Published: 7 November 2018

The first weekend of November saw some of the planet’s most devoted cheese lovers gathered in Bergen. 

In Grieghallen, an iconic concert venue in the biggest city of the Norwegian west coast, everything was set for an epic battle between the planet’s best cheese producers and their numerous products. It turned out to be a home win.

World Cheese Awards, Bergen
World Cheese Awards, Bergen.
Photo: Fredrik Bye / HANEN

12 years of hard work

This year’s winner of the prestigious World Cheese Awards is Fanaost from Ostegården just outside Bergen. Helfeit, Brun Geitost – a brown cheese – from Stordalen Gardsbruk in Tinn, Telemark came in second. 

“Our world-class cheese is consolidating Norway’s status as a foodie destination”, says Bente Bratland Holm, director at Innovation Norway.

World Cheese Awards, Bergen
World Cheese Awards, Bergen.
Photo: Odd Mehus / HANEN

Jørn Hafslund from Ostegården was naturally proud as he received the gold medal in Grieghallen. 

“We’ve spent 12 years working on this cheese. This is a victory for Norwegian cheese, and proof of the great cooperation in our industry”, he said. 
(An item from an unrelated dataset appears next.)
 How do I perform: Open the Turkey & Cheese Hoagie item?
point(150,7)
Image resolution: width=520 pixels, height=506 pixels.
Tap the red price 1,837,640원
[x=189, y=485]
A record-breaking number of entries

For the first time, the World Cheese Awards took place in Scandinavia. Bernt Bucher Johannessen, managing director at Hanen – the main arranger of World Cheese Awards 2018, was naturally pleased with finally being able to host the event in Norway.

World Cheese Awards, Bergen
World Cheese Awards, Bergen.
Photo: Odd Mehus / HANEN

“This means a recognition of an important part of our food culture, and a unique possibility to present the joy and diversity of a versatile product suitable for much more than just a cheese plate”, he says to Visit Norway. 
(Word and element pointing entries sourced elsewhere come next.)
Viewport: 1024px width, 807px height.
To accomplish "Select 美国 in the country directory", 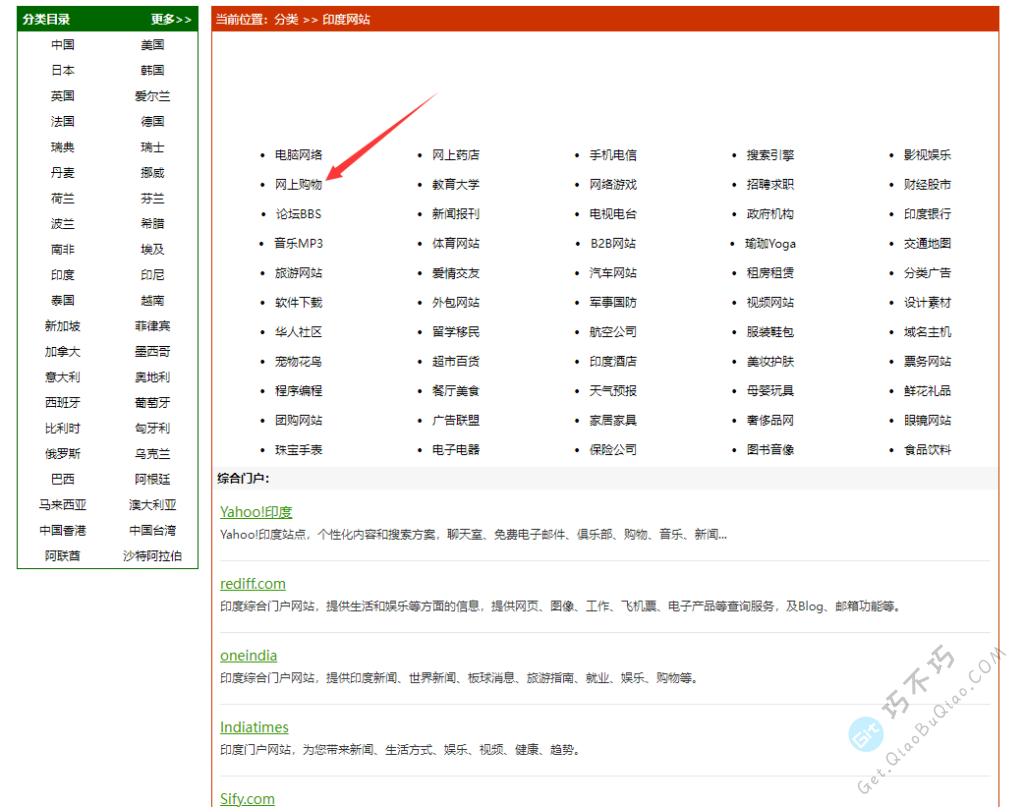I will [x=152, y=45].
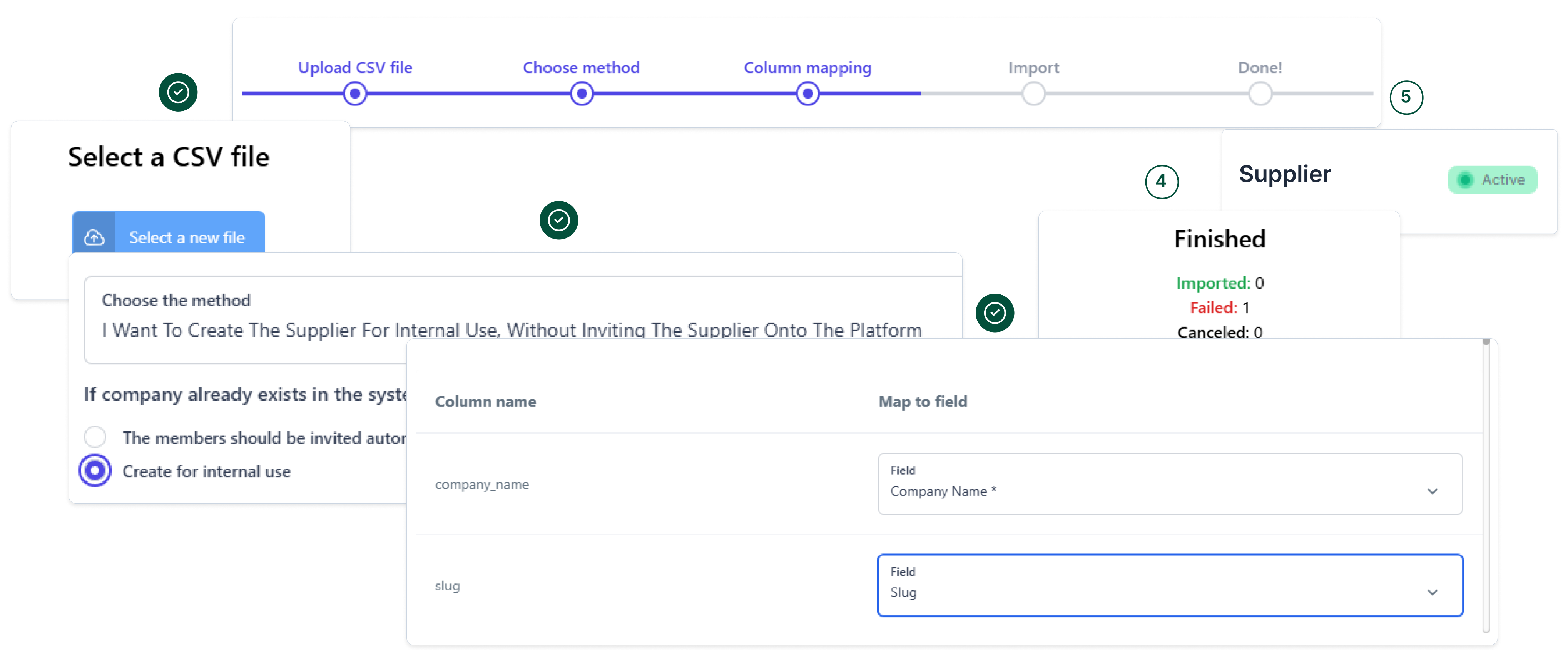Viewport: 1568px width, 650px height.
Task: Click the green checkmark beside Upload CSV stepper
Action: 178,92
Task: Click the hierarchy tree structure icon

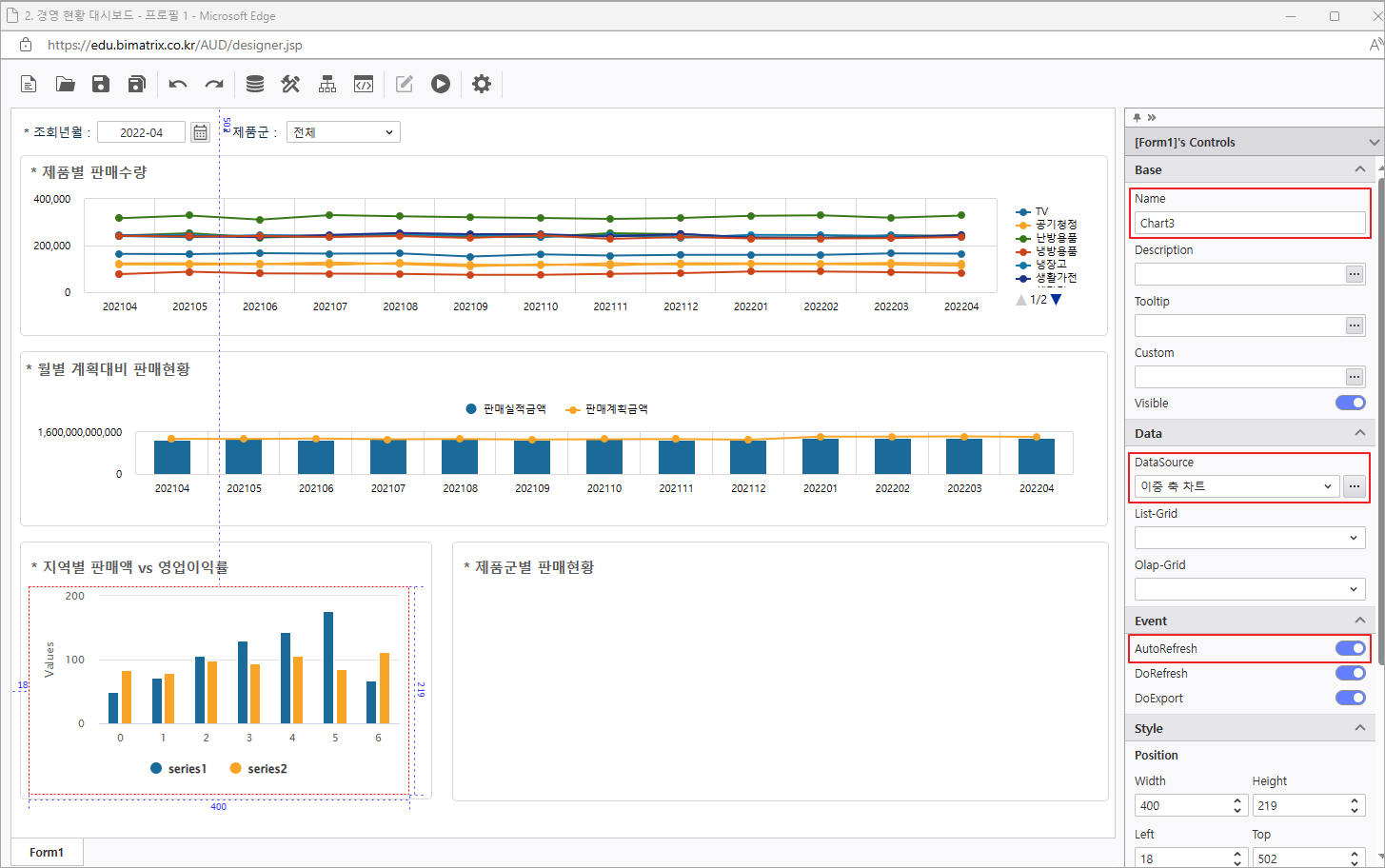Action: [x=327, y=84]
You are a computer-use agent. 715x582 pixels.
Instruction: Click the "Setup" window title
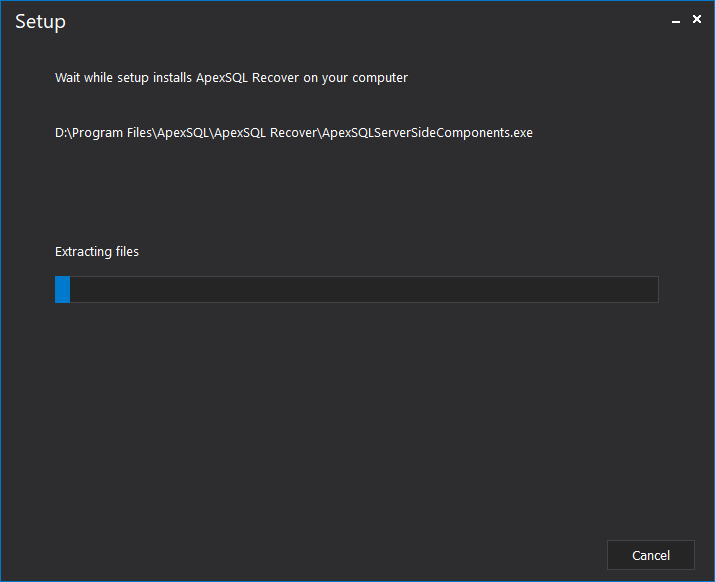pos(40,22)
3471 cheeses from 41 countries had been submitted to this year’s championship – a new record. Among these were 175 products from 58 Norwegian cheese producers. 230 judges tasted their way through every single cheese, and 74 Norwegian entries were awarded in the competition.

The champion of champions

Kraftkar, Tingvoll
Kraftkar, Tingvoll.
Photo: Per Kvalvik / HANEN

Norway has traditionally been known for two types of cheese – Jarlsberg and brown cheese. This, however, changed forever at the World Cheese Awards in San Sebastian in 2016. 

That was the year the cheese Kraftkar (“strongman”) from the producer Tingvollost in Møre og Romsdal claimed the prize for best cheese of the year, as well as the award Champion of Champions – the prize for best cheese through the awards’ entire existence.
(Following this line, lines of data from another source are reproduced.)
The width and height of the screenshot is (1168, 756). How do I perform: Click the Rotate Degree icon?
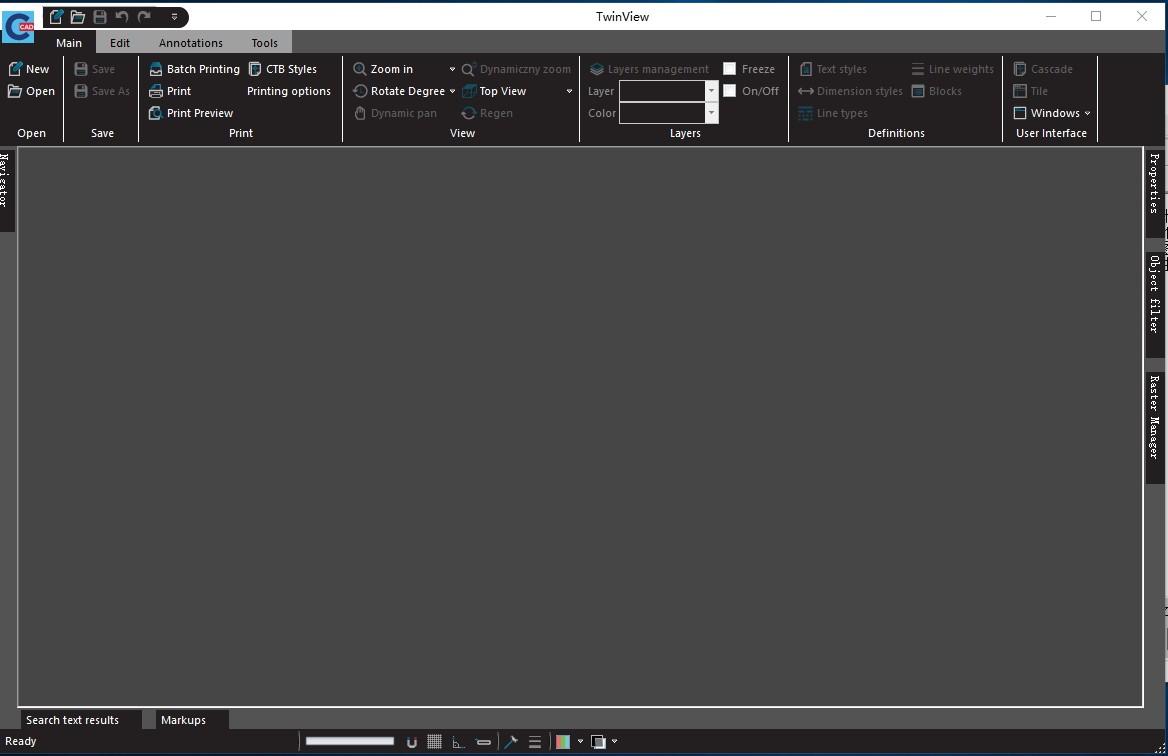(360, 92)
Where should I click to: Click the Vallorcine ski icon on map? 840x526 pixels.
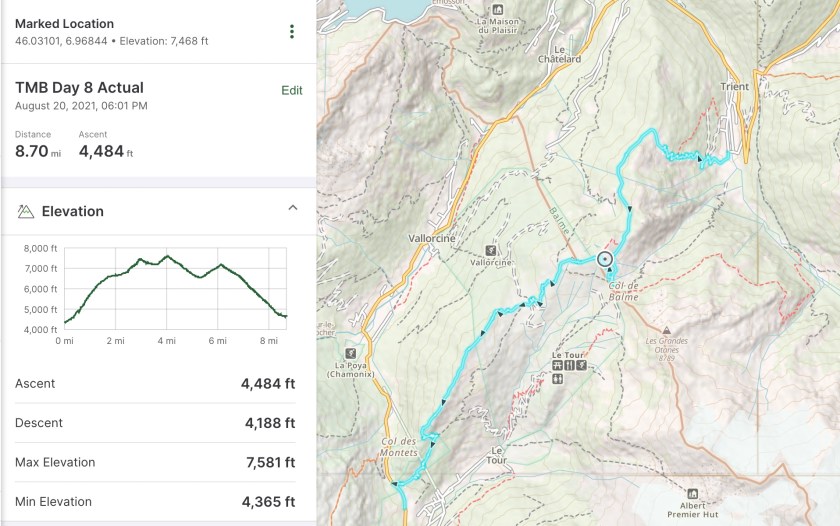tap(491, 250)
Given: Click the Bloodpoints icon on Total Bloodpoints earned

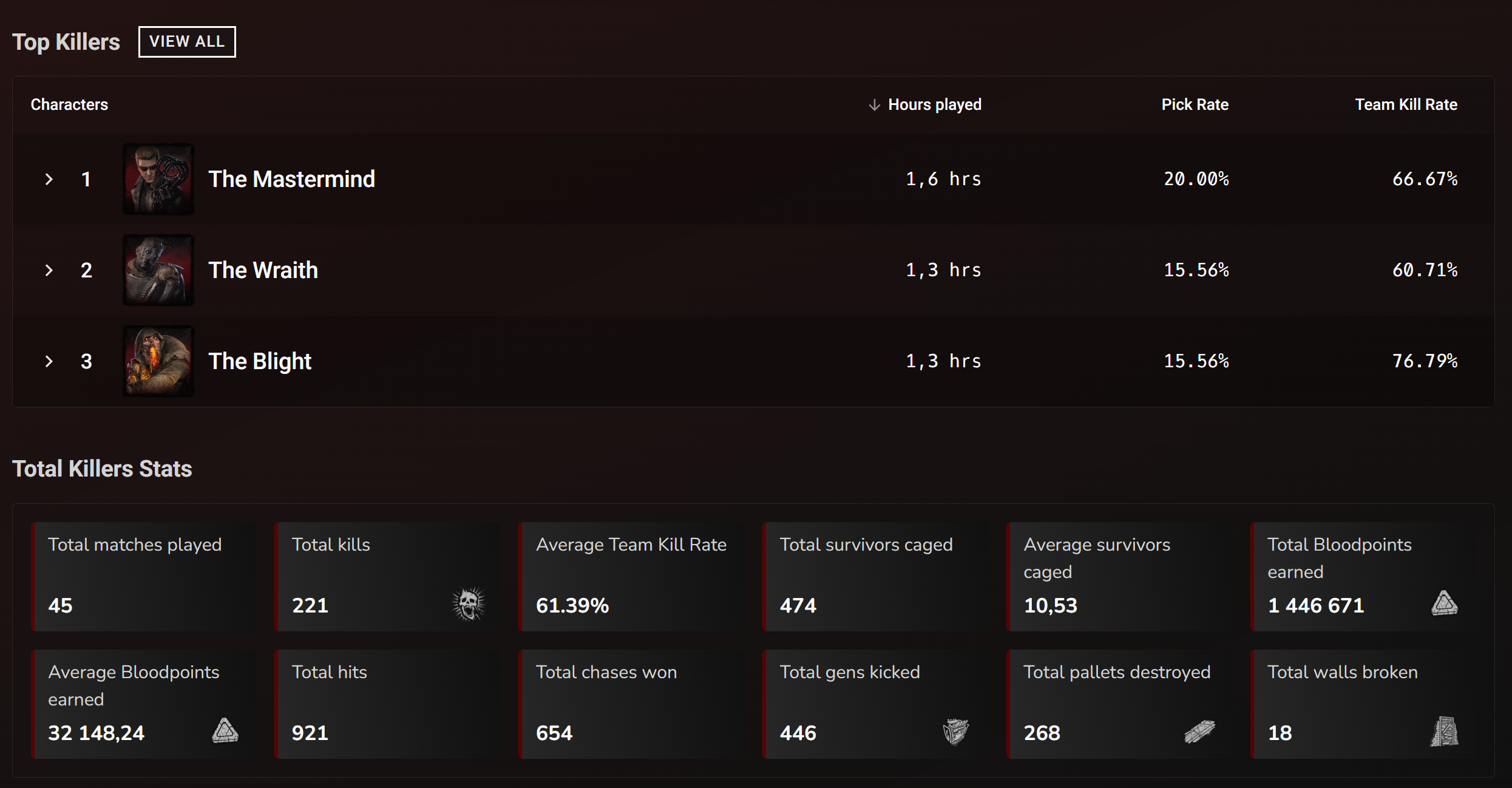Looking at the screenshot, I should tap(1444, 603).
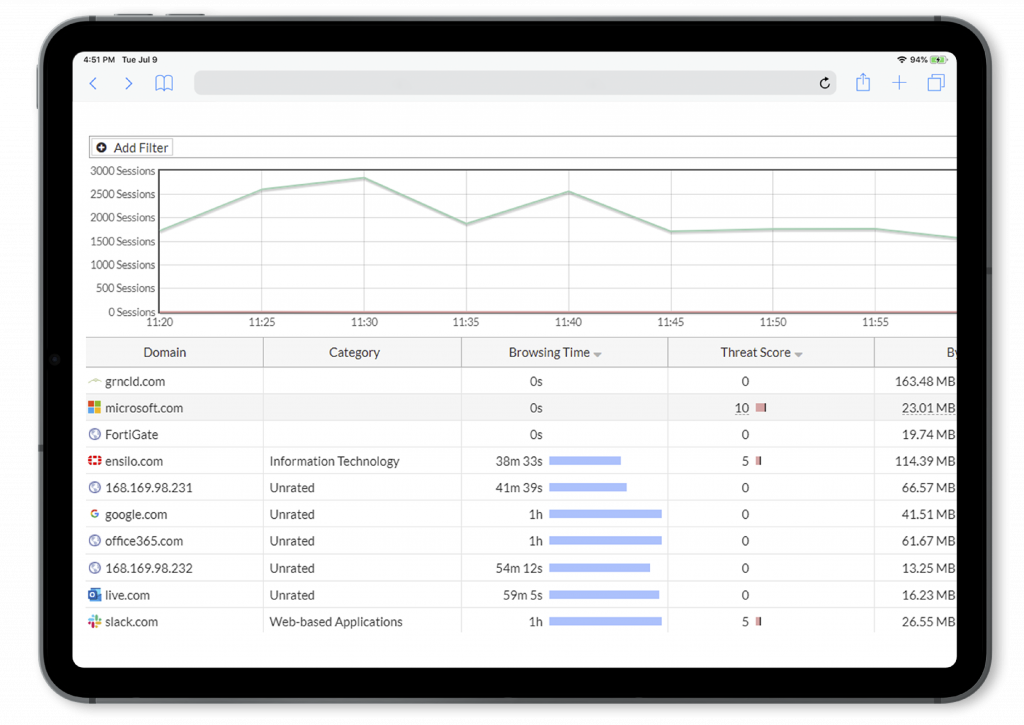The image size is (1024, 725).
Task: Sort by Threat Score column arrow
Action: 799,354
World Cheese Awards, Bergen
World Cheese Awards, Bergen.
Photo: Richard Faulks / HANEN

How can relatively small Norwegian producers create the best cheeses in the world, competing with established cheese nations such as France, Switzerland and England? Gunnar Waagen, chairman of Tingvollost, explains:  

“The reason why we produce great cheese in Norway is because of the fantastic quality of our milk, which is probably the best in the world.”

Voll Ysteri, Jæren
Voll Ysteri, Jæren.
Photo: Trude E. Henrichsen / HANEN

A cheese revolution

There’s a general buzz about Norwegian cheese production right now, as confirmed by both Gunnar Waagen and Bernt Bucher Johannessen. 

The former points out that there has been an increasing pride in and knowledge of Norwegian food culture and traditions the last few years.

Lofoten gårdsysteri, Lofoten
Lofoten gårdsysteri, Lofoten.
Photo: Trude E. Henrichsen / HANEN

A cheese revolution has taken place, and our hope is that Norwegian consumers will become even more aware of what we have her. Take France, Italy, Spain – they have this pride in their food and drink. But we’re getting there as well”, Waagen says.